> Work instructions: Since the data must remain as supplied, reproduce it word for word.

————

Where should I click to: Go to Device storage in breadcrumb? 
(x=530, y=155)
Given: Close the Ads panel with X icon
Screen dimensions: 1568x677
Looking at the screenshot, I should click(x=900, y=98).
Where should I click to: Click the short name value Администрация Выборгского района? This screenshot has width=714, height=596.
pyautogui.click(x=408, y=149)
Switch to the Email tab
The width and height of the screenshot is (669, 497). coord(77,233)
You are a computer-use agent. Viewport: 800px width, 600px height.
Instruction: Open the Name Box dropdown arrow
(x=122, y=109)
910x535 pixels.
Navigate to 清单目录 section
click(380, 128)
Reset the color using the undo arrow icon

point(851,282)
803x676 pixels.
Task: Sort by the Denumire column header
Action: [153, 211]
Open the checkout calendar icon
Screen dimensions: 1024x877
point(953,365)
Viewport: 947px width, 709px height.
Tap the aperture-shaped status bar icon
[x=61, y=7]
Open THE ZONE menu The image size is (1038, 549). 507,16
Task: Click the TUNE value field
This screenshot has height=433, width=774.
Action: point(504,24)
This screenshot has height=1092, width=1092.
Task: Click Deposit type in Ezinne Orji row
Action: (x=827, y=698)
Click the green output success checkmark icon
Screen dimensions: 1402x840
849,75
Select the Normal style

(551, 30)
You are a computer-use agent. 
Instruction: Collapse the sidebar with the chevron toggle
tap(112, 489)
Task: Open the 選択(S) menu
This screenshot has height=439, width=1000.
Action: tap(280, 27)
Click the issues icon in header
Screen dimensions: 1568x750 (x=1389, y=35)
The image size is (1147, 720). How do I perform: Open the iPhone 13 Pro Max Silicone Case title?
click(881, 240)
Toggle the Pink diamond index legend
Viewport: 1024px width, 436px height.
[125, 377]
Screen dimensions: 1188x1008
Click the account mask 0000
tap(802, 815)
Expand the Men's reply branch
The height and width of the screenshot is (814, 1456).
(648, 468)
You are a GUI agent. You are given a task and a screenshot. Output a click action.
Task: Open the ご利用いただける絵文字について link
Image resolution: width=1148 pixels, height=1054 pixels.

————

> Written response:
Where should I click to: Go to Device storage in breadcrumb? 
(x=530, y=155)
Given: Close the Ads panel with X icon
Screen dimensions: 1568x677
Looking at the screenshot, I should click(x=900, y=98).
Where should I click to: Click the short name value Администрация Выборгского района? This screenshot has width=714, height=596.
pyautogui.click(x=408, y=149)
Switch to the Email tab
The width and height of the screenshot is (669, 497). coord(77,233)
You are a computer-use agent. Viewport: 800px width, 600px height.
Instruction: Open the Name Box dropdown arrow
(x=122, y=109)
910x535 pixels.
Navigate to 清单目录 section
click(380, 128)
Reset the color using the undo arrow icon

point(851,282)
803x676 pixels.
Task: Sort by the Denumire column header
Action: [153, 211]
Open the checkout calendar icon
Screen dimensions: 1024x877
point(953,365)
Viewport: 947px width, 709px height.
Tap the aperture-shaped status bar icon
[x=61, y=7]
Open THE ZONE menu The image size is (1038, 549). 507,16
Task: Click the TUNE value field
This screenshot has height=433, width=774.
Action: point(504,24)
This screenshot has height=1092, width=1092.
Task: Click Deposit type in Ezinne Orji row
Action: (x=827, y=698)
Click the green output success checkmark icon
Screen dimensions: 1402x840
849,75
Select the Normal style

(551, 30)
You are a computer-use agent. 
Instruction: Collapse the sidebar with the chevron toggle
tap(112, 489)
Task: Open the 選択(S) menu
This screenshot has height=439, width=1000.
Action: tap(280, 27)
Click the issues icon in header
Screen dimensions: 1568x750 (x=1389, y=35)
The image size is (1147, 720). How do I perform: Open the iPhone 13 Pro Max Silicone Case title?
click(881, 240)
Toggle the Pink diamond index legend
Viewport: 1024px width, 436px height.
[125, 377]
Screen dimensions: 1188x1008
Click the account mask 0000
tap(802, 815)
Expand the Men's reply branch
The height and width of the screenshot is (814, 1456).
(648, 468)
You are a GUI agent. You are given a task and a screenshot. Output a click action.
Task: Open the ご利用いただける絵文字について link
Image resolution: width=1148 pixels, height=1054 pixels.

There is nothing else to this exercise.